I'm in pretty good shape, and it amazes me that I can spend minutes of every day pondering cellulite. I get up in the morning and look at my butt. Take a shower and look at my naked butt. I ask myself, "Is there more than yesterday or less than three years ago?" Maybe if I wake up on the wrong side of the bed, I flex just to see what is really going on. Oh, how about the changing room at the store? Yeah, get an infinite look at cellulite.
My point is that we all have cellulite. Cellulite meaning big hips, small breasts, less than perfect skin, not bright white teeth, funny ears, a big nose, no top lip, cankles… You name it, we can zone right in on our “cellulite” area and fixate on it several times a day.
If you saw me in a bikini, I don’t think you would say “Poor Gab and her cellulite.” Not only would you (hopefully) not notice, you might even think I’m in good shape and I don’t even think about cellulite.

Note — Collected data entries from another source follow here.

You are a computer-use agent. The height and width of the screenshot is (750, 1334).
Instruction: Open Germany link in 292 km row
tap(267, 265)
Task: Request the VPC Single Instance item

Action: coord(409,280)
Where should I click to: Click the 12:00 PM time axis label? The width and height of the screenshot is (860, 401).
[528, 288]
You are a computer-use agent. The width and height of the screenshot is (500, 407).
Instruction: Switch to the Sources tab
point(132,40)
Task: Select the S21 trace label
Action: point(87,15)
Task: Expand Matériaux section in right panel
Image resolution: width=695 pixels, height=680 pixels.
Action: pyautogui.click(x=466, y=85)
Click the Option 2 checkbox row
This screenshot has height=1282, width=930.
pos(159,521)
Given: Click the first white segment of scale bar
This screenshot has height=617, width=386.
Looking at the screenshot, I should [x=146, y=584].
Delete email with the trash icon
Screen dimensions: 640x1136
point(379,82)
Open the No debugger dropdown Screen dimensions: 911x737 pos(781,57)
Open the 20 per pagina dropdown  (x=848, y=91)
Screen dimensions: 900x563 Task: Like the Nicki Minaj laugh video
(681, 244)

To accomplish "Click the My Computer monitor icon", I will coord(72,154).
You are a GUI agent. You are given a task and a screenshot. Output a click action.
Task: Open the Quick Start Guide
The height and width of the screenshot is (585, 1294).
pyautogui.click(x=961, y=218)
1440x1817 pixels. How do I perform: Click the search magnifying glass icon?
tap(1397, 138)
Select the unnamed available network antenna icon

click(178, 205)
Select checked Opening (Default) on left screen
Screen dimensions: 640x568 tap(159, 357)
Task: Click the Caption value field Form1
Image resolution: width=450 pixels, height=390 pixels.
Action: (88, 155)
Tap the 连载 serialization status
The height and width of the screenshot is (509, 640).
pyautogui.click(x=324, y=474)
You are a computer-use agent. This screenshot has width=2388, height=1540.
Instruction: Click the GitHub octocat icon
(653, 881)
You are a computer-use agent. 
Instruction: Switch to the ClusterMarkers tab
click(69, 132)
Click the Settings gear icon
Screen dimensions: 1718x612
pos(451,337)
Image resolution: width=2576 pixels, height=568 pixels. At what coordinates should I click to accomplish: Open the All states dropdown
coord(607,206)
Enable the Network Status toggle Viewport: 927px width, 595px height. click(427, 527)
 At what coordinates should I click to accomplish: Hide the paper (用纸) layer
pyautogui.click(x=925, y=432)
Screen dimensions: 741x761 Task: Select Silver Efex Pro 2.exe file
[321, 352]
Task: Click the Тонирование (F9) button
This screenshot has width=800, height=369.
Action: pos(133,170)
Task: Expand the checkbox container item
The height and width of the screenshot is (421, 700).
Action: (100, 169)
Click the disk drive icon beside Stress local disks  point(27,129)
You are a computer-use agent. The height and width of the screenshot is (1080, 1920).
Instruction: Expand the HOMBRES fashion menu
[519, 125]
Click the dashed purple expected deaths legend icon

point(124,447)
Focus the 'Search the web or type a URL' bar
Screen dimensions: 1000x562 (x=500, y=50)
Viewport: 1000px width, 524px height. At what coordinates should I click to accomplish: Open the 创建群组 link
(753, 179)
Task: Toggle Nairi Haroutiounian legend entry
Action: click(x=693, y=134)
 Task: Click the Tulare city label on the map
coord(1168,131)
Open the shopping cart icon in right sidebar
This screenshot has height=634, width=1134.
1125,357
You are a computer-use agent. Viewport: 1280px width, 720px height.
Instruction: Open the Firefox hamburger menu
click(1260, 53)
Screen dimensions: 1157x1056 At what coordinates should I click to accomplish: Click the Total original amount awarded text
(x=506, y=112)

We as humans, especially women, love to torture ourselves. It’d be like having a hand full of aces and kings and somehow obsessing over the fact that we had a two. We could win the game with the cards we were dealt but we don’t. Why? Because we can’t see the whole picture since we are focused in on our two. Meanwhile someone next to you is playing the table and having a great time with a mixed bag of 10s, an eight, and a Jack.
We create the prison about our body that we live in.
You know what? If you want to lose some weight, do it. Stop grumbling about it and play those aces. Smart, kind, beautiful, talented, loved, spiritual, healthy, athletic, and beautiful.
If you want to say it’s easy for me, go ahead. I could have used you when I was 12 years old and 6 feet tall. You could have come by my school in 10th grade when I was 6’3? and told me how easy it was when the kids were calling me “dork,” “daddy long legs,” “giraffe,” “freak” — you get the point.
What happened? I realized that God had given me some other cards, and they were aces. I embraced my size, and it’s become a very big blessing to me. If I’d focused on the bad, I wouldn’t have been able to recognize my good along with my gifts. It’s human nature but let’s try and make it a little easier on ourselves, shall we? I’m trying to start liking or at least laughing at cellulite. Someone told me once that people only see what we project.